-- What is needed --
Reproduce the closing run of lines below verbatim, from the line that contains "Screen dimensions: 1024x635" up to and including the final line.

-- Source records --
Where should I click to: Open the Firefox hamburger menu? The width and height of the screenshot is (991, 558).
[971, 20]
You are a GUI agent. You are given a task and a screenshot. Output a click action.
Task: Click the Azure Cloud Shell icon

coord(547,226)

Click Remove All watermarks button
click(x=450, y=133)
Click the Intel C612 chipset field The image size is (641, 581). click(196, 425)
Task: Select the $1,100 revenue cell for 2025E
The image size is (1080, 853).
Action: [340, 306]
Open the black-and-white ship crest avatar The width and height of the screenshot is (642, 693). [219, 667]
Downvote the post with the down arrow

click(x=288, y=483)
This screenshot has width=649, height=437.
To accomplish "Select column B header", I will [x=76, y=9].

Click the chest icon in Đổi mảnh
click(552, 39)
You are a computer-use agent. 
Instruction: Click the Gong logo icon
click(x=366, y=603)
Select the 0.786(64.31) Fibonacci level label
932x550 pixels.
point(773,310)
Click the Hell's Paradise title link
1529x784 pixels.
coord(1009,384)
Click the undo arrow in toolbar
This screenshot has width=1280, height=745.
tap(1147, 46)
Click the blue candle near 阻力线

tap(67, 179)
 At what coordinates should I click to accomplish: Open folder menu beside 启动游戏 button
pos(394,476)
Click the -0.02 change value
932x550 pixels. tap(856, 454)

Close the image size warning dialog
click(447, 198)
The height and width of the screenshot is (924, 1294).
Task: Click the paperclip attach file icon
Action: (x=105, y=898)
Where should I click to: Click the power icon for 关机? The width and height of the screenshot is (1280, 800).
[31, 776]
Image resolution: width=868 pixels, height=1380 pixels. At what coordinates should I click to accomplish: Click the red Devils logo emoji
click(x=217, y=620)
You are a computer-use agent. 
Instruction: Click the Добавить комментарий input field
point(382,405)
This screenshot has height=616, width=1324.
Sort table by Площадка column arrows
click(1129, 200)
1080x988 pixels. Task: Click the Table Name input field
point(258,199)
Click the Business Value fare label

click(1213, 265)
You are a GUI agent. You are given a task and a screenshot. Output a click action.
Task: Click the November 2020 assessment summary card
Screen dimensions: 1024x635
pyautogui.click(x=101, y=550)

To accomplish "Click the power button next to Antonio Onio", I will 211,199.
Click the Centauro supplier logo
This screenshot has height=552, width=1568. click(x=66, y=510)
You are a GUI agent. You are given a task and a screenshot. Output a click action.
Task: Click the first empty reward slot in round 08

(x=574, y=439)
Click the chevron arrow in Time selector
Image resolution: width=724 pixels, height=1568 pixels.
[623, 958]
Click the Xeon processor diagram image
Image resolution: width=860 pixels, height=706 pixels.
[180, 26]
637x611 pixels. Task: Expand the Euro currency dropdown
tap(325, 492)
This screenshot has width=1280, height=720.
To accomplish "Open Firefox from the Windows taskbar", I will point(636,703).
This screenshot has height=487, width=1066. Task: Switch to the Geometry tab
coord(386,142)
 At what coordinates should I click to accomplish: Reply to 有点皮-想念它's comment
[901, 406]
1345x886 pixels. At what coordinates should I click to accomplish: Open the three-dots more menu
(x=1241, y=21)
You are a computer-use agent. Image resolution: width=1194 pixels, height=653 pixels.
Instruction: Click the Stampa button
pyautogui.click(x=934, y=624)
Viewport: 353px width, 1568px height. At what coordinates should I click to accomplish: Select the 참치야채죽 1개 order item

-- Exercise response --
Screen dimensions: 1024x635
pyautogui.click(x=101, y=550)

To accomplish "Click the power button next to Antonio Onio", I will 211,199.
Click the Centauro supplier logo
This screenshot has height=552, width=1568. click(x=66, y=510)
You are a GUI agent. You are given a task and a screenshot. Output a click action.
Task: Click the first empty reward slot in round 08

(x=574, y=439)
Click the chevron arrow in Time selector
Image resolution: width=724 pixels, height=1568 pixels.
[623, 958]
Click the Xeon processor diagram image
Image resolution: width=860 pixels, height=706 pixels.
[180, 26]
637x611 pixels. Task: Expand the Euro currency dropdown
tap(325, 492)
This screenshot has width=1280, height=720.
To accomplish "Open Firefox from the Windows taskbar", I will point(636,703).
This screenshot has height=487, width=1066. Task: Switch to the Geometry tab
coord(386,142)
 At what coordinates should I click to accomplish: Reply to 有点皮-想念它's comment
[901, 406]
1345x886 pixels. At what coordinates should I click to accomplish: Open the three-dots more menu
(x=1241, y=21)
You are a computer-use agent. Image resolution: width=1194 pixels, height=653 pixels.
Instruction: Click the Stampa button
pyautogui.click(x=934, y=624)
Viewport: 353px width, 1568px height. At what coordinates should I click to accomplish: Select the 참치야채죽 1개 order item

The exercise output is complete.